The Western Scenic Route, which is indicated by blue trail markings, is suitable for private cars.

Hurvat Yatir
The Yatir Ruins are identified with the ancient city of Jattir, which is mentioned in the Bible as a Levitical city of refuge within the portion of land allocated to the tribe of Judah: “Thus they gave to the children of Aharon the priest Hebron and her suburbs, to be a city of refuge for the slayer […] And Jattir with her suburbs…,” (Joshua 21:14). The town also appears on the Madaba Byzantine mosaic map of the geography of the Land of Israel as it was in the 6th century CE.

The Yatir Ruins are extensive and cover an area of about 1,000 dunam (approx 250 acres). Most of the items above ground are from the Byzantine and Arab periods and they include the remains of a church, a public building and dwellings, cisterns, caves, a collection pool, tombs and wine presses. The ruins should be explored with care, as it is easy to trip up and fall on the stones.
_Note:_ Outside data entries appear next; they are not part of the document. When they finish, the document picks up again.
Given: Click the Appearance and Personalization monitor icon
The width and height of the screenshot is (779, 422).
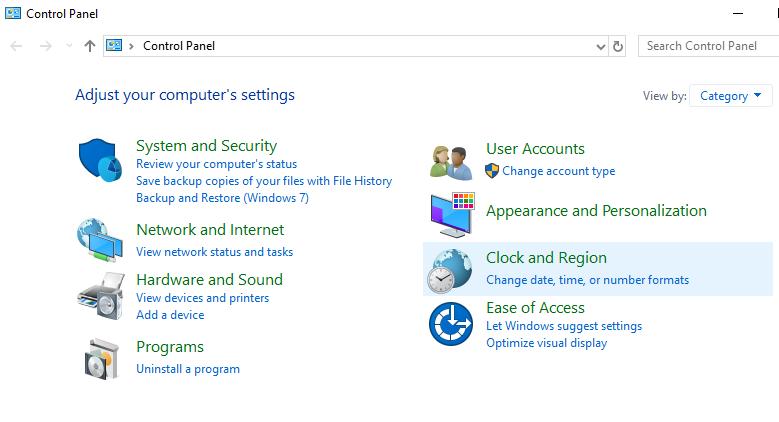Looking at the screenshot, I should (452, 214).
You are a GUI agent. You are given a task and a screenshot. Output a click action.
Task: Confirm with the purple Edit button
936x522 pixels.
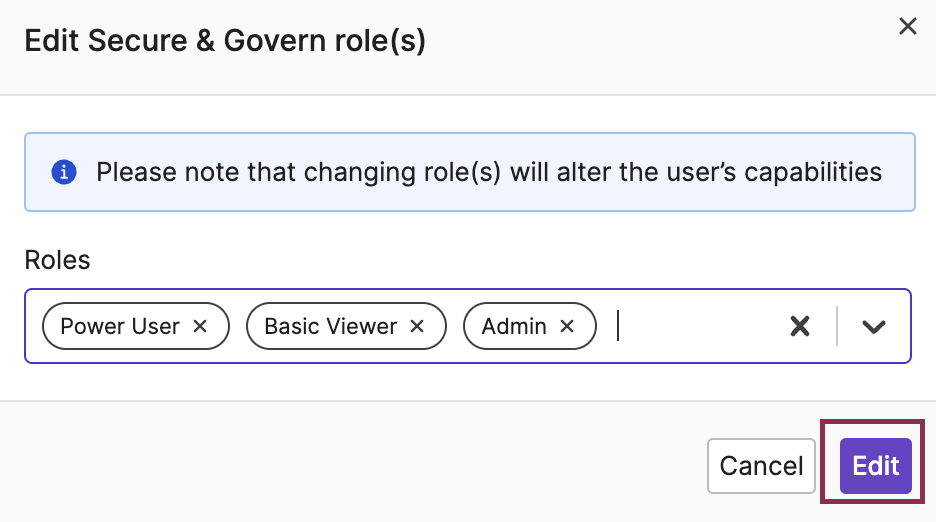(876, 466)
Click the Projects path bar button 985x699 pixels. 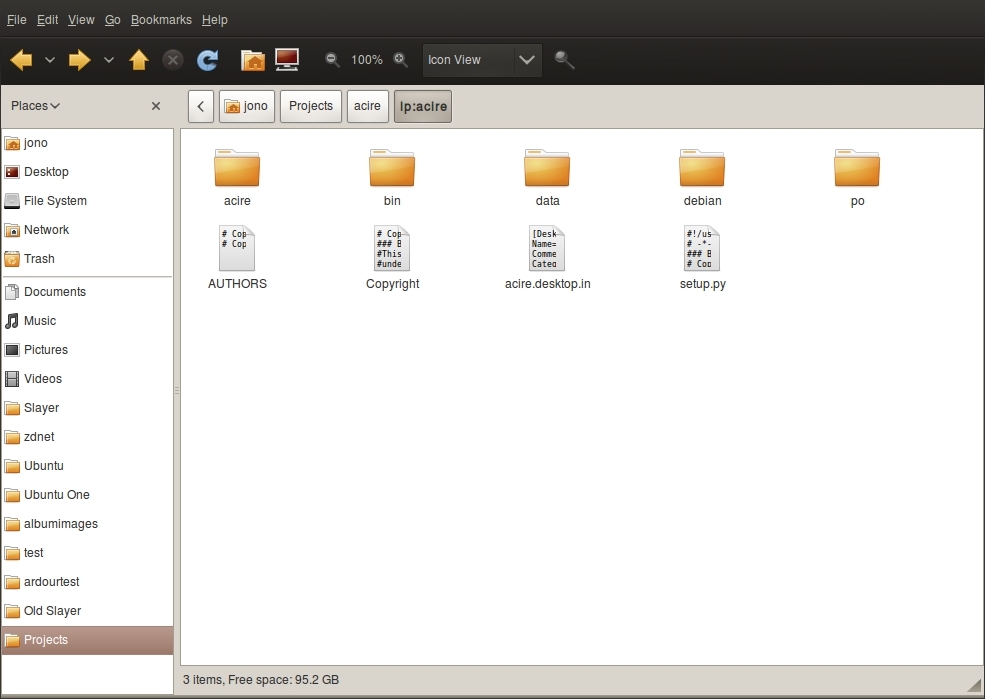(311, 106)
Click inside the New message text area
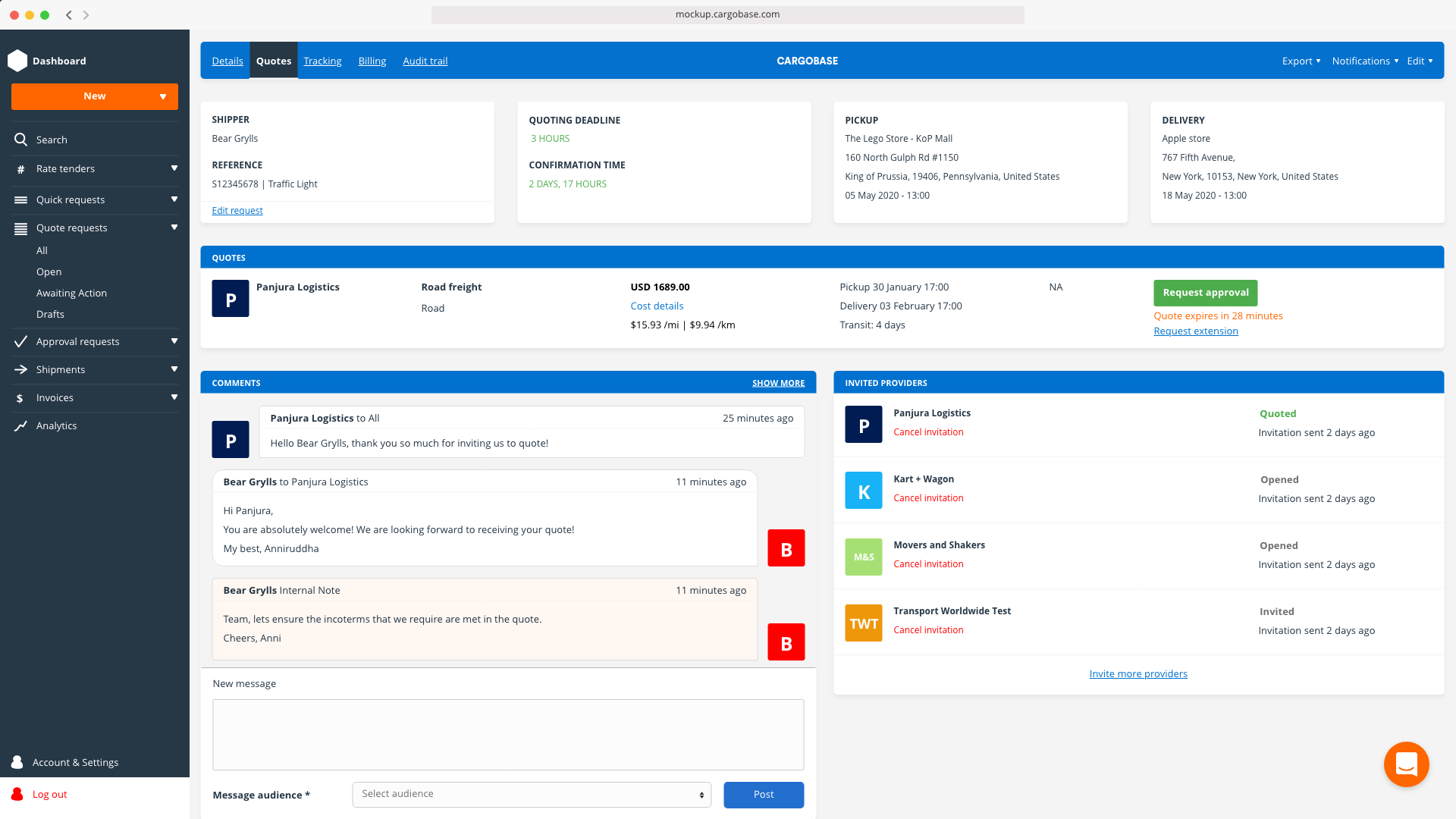Screen dimensions: 1456x819 coord(507,734)
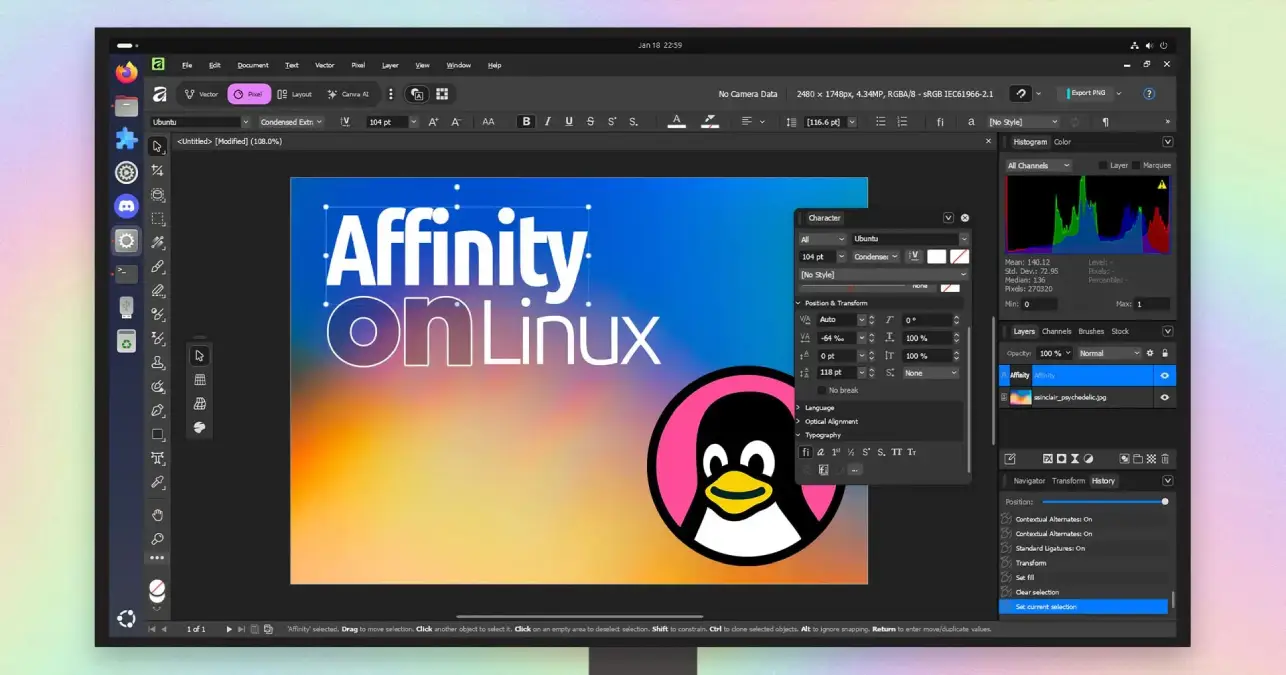Select the Zoom tool
This screenshot has width=1286, height=675.
coord(157,537)
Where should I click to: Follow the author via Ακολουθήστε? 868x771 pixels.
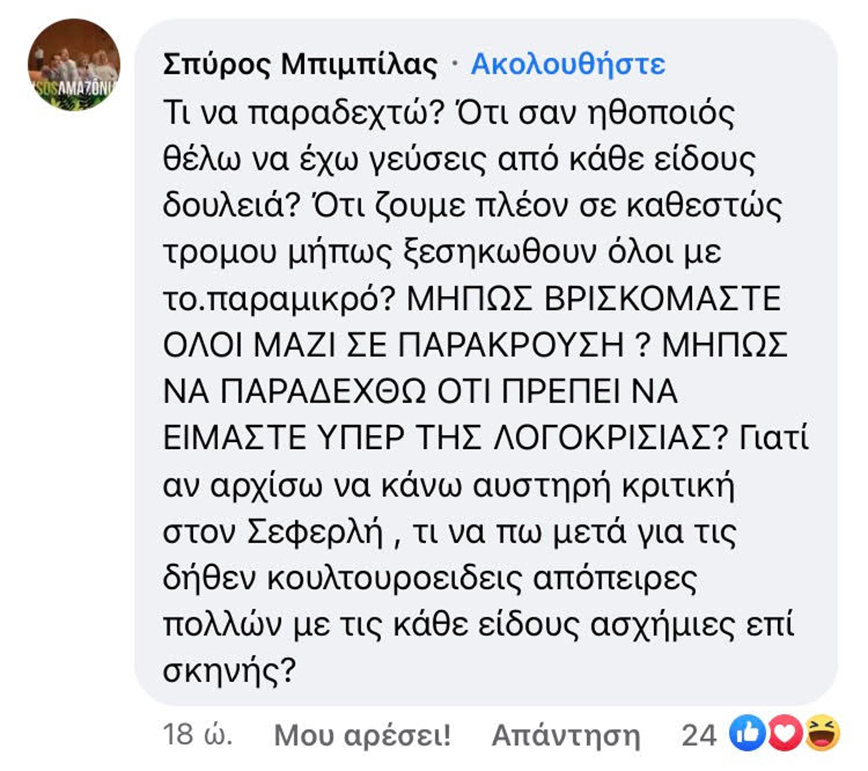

Near the scenic route we come upon B’er Yatir (“Yatir Well”), which is not actually a well at all, but a cistern. The two crosses incised in the mouth of the cistern have their origin in the Christian site discovered among the ruins. In the past, two sheikhs’ tombs stood at the top of the hill, one of which honored the memory of Sheikh Ghatir, a local saint whose name preserves the sound of the name Yatir. Slightly to the northeast of the tombs is a columbarium cave, i.e., a cave whose walls are perforated with niches where doves were raised. The high point of the ruins offers a beautiful view of southern Mount Hebron and the communities beyond the security fence, including the towns of Dura, Yatta and Samua.

On the eastern slope of the hill is an ancient collection pool with the remnants of two rows of columns and walls lying beside it on the ground. This is all that remains of the Byzantine church that once stood here. The inscriptions in the mosaic floor, which are not exposed to the open air, reveal that the church was in use in the 7th century CE.

The remains of another public building to the south of the route that passes through the Yatir Ruins may perhaps be those of a Byzantine-era synagogue. The building has a north-south longitudinal axis facing towards Jerusalem, the Jewish direction of prayer, and its doorways are decorated with engraved representations of rosettes and embossed squares similar to those found in the ancient Jewish settlement of Susita.

The old patrol road
The old patrol road, which is 5.1 kilometers long, was used by the IDF prior to the Six-Day War for patrols along the armistice line between Israel and Jordan. The road passes through woodland and ends beside the security fence close to the IDF roadblock.
Access: This road branches off the Western Scenic Route near Hurvat Yatir.
It is indicated by red trail markings and can be used by private cars.